• _TEKSTFRAGMENT_:
Baas in eigen brein. 'Antipsychiatrie' in Nederland 1965-1985
In haar toegankelijk geschreven proefschrift, Baas in eigen brein - Antipsychiatrie in Nederland 1965-1985, beschrijft historica Gemma Blok een opmerkelijke periode uit de geschiedenis van de psychiatrie en probeert zij antwoord te geven op de vraag wat de zin was van de schijnbare waanzin van dit tijdperk. Blok is onder meer als docent werkzaam bij de vakgroep Nieuwste Geschiedenis van de Universiteit van Amsterdam.

• _GETOOND MATERIAAL_:
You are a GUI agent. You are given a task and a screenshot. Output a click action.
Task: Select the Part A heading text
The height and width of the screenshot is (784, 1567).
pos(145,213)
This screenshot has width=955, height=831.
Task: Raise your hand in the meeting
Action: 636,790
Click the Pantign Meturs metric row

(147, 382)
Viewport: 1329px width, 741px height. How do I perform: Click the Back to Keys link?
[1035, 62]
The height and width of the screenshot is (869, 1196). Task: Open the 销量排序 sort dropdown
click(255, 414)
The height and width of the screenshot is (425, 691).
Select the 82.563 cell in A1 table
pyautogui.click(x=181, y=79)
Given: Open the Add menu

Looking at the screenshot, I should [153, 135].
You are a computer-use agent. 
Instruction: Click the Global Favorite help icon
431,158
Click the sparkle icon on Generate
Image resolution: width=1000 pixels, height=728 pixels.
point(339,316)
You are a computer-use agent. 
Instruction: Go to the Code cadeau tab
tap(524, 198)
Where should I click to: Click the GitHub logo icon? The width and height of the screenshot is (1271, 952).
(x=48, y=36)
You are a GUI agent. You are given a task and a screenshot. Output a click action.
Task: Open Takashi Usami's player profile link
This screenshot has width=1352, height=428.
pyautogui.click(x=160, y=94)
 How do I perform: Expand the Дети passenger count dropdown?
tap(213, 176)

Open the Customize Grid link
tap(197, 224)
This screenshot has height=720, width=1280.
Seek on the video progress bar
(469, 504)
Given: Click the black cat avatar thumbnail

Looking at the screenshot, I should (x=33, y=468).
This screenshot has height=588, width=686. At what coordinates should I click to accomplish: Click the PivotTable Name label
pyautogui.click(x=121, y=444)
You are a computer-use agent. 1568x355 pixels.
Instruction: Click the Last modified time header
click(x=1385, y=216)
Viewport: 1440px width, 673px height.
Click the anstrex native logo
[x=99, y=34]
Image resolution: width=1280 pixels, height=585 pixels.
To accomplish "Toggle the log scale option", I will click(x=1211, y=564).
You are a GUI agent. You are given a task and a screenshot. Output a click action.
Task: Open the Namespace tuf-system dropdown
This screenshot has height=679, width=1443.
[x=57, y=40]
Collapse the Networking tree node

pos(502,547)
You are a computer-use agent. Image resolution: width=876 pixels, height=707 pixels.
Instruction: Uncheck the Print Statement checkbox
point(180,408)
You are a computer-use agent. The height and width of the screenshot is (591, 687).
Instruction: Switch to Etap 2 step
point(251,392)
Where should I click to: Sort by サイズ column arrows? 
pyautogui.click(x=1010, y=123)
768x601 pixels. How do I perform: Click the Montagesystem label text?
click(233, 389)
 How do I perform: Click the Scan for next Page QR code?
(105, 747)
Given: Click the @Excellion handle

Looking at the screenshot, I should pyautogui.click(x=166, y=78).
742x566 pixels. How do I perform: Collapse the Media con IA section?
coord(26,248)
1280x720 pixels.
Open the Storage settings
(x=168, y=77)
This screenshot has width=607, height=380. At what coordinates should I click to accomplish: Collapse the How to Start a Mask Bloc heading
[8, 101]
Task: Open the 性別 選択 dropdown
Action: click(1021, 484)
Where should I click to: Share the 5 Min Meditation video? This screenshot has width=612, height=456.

• _JOUW OPDRACHT_:
Bij welke vakgroep werkt Gemma Blok als docent, volgens het tekstfragment?

• _JOUW ANTWOORD_:
Bij de vakgroep Nieuwste Geschiedenis van de Universiteit van Amsterdam.